Central Laser Facility (CLF) is a research facility in the UK. It is part of the Rutherford Appleton Laboratory. The facility is dedicated to studying the applications of high energy lasers. It was opened in 1976. As of 2013 there are 5 active laser laboratories at the CLF: Vulcan, Astra Gemini, Artemis, ULTRA, and OCTOPUS. The facility provides both high-power and high-sensitivity lasers for study across broad fields of science from atomic and plasma physics to medical diagnostics, biochemistry and environmental science. Also through the Centre for Advanced Laser Technology and Application (CALTA), CLF is responsible for laser development. DiPOLE is the brainchild of that project.

==History==
The Vulcan is the first operational laser at the CLF. By 1997, when a new director was appointed, M. H. R. Hutchinson, formerly of Imperial College London, CLF was also operating a second laser, the Titania, at that time said to be the world brightest krypton fluoride laser.

==Current lasers==

===Vulcan===

The Vulcan is the world's most powerful laser user facility. It emits a light beam in the petawatts. The construction of the core of the Vulcan was carried out by Kværner Engineering and Construction to specifications on par with those in the nuclear industry. The chamber is lined with aluminium and lead to reduce radiation.
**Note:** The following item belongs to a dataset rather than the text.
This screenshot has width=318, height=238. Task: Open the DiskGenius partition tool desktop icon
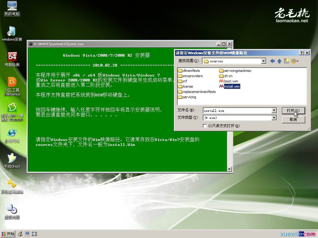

Vulcan, initially a 0.5 terawatt two beams neodymium laser, was first upgraded in 1980 to a 6 beams 1.5 TW laser. Power was again increased in 1982, to 3 TW.

===Astra Gemini===
Astra Gemini is a dual-beam Titanium:Sapphire laser system. Most Ti:Sapphire lasers are single beam. The Astra Gemini has 2 amplifiers that emit 0.5 petawatt beams. The two-beam system is geared towards plasma physics experiments.

===Artemis===
The Artemis produces XUV light. The project was started in collaboration with the Diamond Light Source to study atomic/molecular physics, surface science, and material science. Artemis can also be used to study autoionisation dynamics and ultrafast demagnetisation.

===ULTRA===
By combining laser, detector and optical tweezers, ULTRA provides molecular dynamics to study physical and life sciences. The multiple arrays of ULTRA allow great flexibility to combine multiple beams across the spectrum in different timing and pulse lengths. Ultra manipulates microscopic particles suspended in liquid in such a way that the forces are not intrusive or destructive.

===OCTOPUS===
The OCTOPUS is an imaging cluster. Many different methods of imaging are offered there, such as multidimensional single-molecule microscopy, confocal microscopy (FLIM, FRET, and multiphoton), and optical profilometry. It operates as part of the Functional Biosystem Imaging (FBI) Group.

==External projects==

===HiLASE===
In April 2013, it was announced that the CLF has won a contract from the HiLASE project. The HiLASE facility is situated in Dolní Břežany, Czech Republic. The contract is worth £10 million to CLF and the whole project costs £30 million. The bid was won thanks to the development of a high-energy diode pumped solid-state laser system (DiPOLE), which was developed by CLF scientists.

===HiPER===
In collaboration with laser facilities around the world, PETAL (France), OMEGA-EP (USA) and FIREX (Japan), CLF is studying the feasibility of using fast ignition to create an inertial fusion energy. The HiPER facility is planned to be constructed in Europe with panellists from 9 countries overseeing the studies.

==Notable studies==

===The Light Clock===
Albert Einstein proposed as part of his theory of special relativity that light reflected from a mirror moving close to the speed of light will have higher peak power than the incident light because of temporal compression. Using a dense relativistic electron mirror created from a high-intensity laser pulse and nanometre-scale foil, the frequency of the laser pulse was shown to shift coherently from infrared to the ultraviolet. The results elucidate the reflection process of laser-generated electron mirrors and suggest future research in relativistic mirrors.

===DiPOLE===
It was not previously possible to combine high pulse energy with high repetition rate. The Vulcan was a high pulse, low repetition (in order of pulse per hour) laser. Others, while they can put out many pulses per second, were limited to lower energy. DiPOLE will enable combination of the two.